Following ingestion of a therapeutic dose of paracetamol (<75 mg/kg/24 hours), the drug undergoes two main forms of hepatic metabolism: glucuronidation via the glycoronyl transferase enzymes (50%–60%) and sulfation via the phenolsulphotransferase enzyme pathway (25%–30%)15 (Figure 1). The non-toxic conjugates formed are then excreted harmlessly in the urine. In addition to the two main metabolic pathways, around 5% of a therapeutic dose is broken down by the cytochrome P450 system, the most prominent enzyme involved being CYP2E1, to the potentially toxic metabolite N-acetyl-p-benzoquinoneimine (NAPQI). With therapeutic doses of paracetamol NAPQI then combines with intracellular glutathione to form paracetamol-glutathione conjugates which are further broken down and excreted in the urine as non-toxic cysteine and mercapturic acid conjugates.11

Figure 1. Paracetamol metabolism and the role of N-acetylcysteine.

When taken in overdose, hepatic conjugation pathways become inundated, forcing paracetamol to be metabolized by the CYP450 pathway. The increased activity of this pathway results in excess NAPQI formation, which exceeds the availability of glutathione. The end result is the of binding of NAPQI to hepatic cellular structures and ultimately hepatic necrosis (Figure 1).

What to do if a suspected supra-therapeutic overdose attends the dental surgery?

It is important to note that it is essential to ascertain the timing of the overdose as this will allow it to be categorized into: supra-therapeutic, staggered or acute, and thus affect subsequent management.

Figure 2 gives a management algorithm.

Figure 2. Management algorithm for supra-therapeutic oral paracetamol overdose in adults. (Note 1 g =1000 mg).1,13

What happens when the patient is referred on to A&E?

Patients seen in A&E as a result of oral supra-therapeutic paracetamol overdose which meets the threshold for management are treated with N-acetylcysteine (NAC). This drug increases intracellular levels of glutathione in an attempt to mop-up excess NAPQI, preventing its binding to cellular structures and hence hepatocyte death (Figure 1).

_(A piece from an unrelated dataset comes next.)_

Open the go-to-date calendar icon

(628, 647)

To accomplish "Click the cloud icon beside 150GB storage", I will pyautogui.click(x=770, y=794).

It is reported that almost all patients treated within 8 hours of acute ingestion (>75 mg/kg in <1 hour), regardless of dose, are spared hepatic injury.16 Patients are discharged when the INR is ≤1.3 and the alanine aminotransferase (ALT) is <2 x upper limit of normal, with advice to return to hospital if vomiting or abdominal pain ensues.13

Occasionally, patients enter fulminant hepatic failure, the King's College Criteria (pH<7.3 or Lactate >3.5 after early fluids or all 3 of: Kidney injury: Creatinine >300; Bleeding: INR >6.5; Coma: Encephalopathy Grade III/IV) is used to identify those patients who warrant liver transplant.

Conclusion

Paracetamol is a very commonly used drug in the management of dental pain. Its ‘over the counter’ availability and the lay lack of understanding around its potential potency all too often lead to patients presenting having exceeded the maximum dose. It is hoped that this article cements a general understanding of the drug, raises awareness of patient education around the use of paracetamol and provides a useful algorithm of what to do should a patient present to the dental surgery with a supra-therapeutic oral overdose.